Because the hotel sector is so demanding, stress and burnout are common among personnel. Hospitality employees deal directly with clients, attending to their requirements, coordinating behind the scenes, and upholding efficiency and quality standards. Their assiduity and optimistic outlook make the experience pleasurable.
Since the pandemic, working in the hospitality sector has been even more challenging. Due to poor pay, long hours, erratic and rigid schedules, the inability to work remotely, the lack of many prospects for advancement, and the seasonal nature of many hospitality positions, which causes waves of layoffs at the end of the season, it has one of the highest turnover rates. As of November 2021, records show that the United States lowest-paid sector was hospitality.

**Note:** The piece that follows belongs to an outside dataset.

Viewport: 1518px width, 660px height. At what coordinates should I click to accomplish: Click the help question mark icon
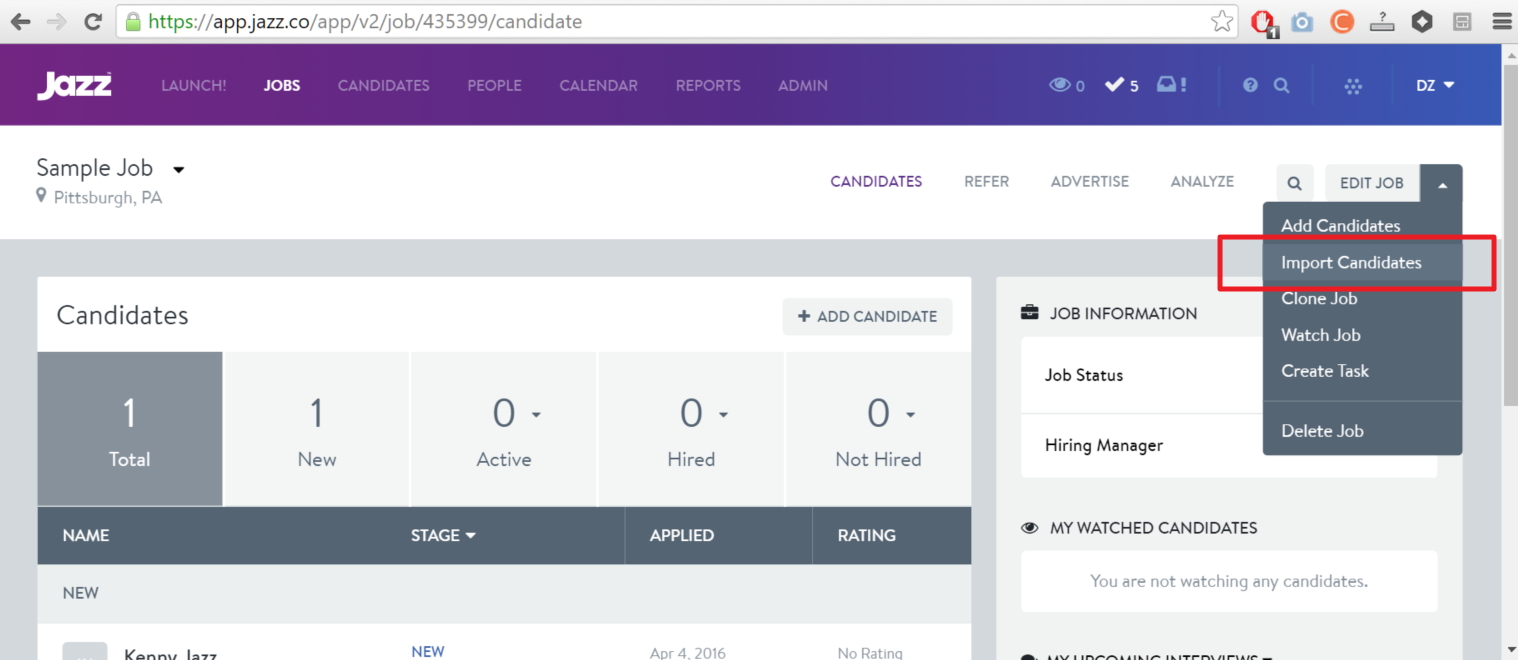coord(1250,86)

National Hospitality Workers Appreciation Day was launched by the food-focused online marketplace Food Service Direct to show appreciation to food service workers and other hospitality employees.
Nearly half of the almost 15 million Americans who work in the hospitality sector believe that a lack of recognition hinders their ability to advance in their careers and enjoy their work.
So, how can we observe National Hospitality Workers Appreciation Day? Obviously, by being appreciative and grateful to the hospitality workers you encounter today. Make sure to express your gratitude for their exceptional service and leave a sizable tip because hospitality workers rely heavily on gratuities to supplement their pay.
Several holidays honor those working in the hospitality sector in addition to National Hospitality Workers Appreciation Day.
National Hotel Employee Day, observed annually on September 1, is a professional holiday for almost two million hotel employees in the United States.
In addition, National Hospitality Workers Appreciation Day is observed the day after Supermarket Employees Day; both holidays celebrate essential workers who are often overworked, underpaid, and underappreciated.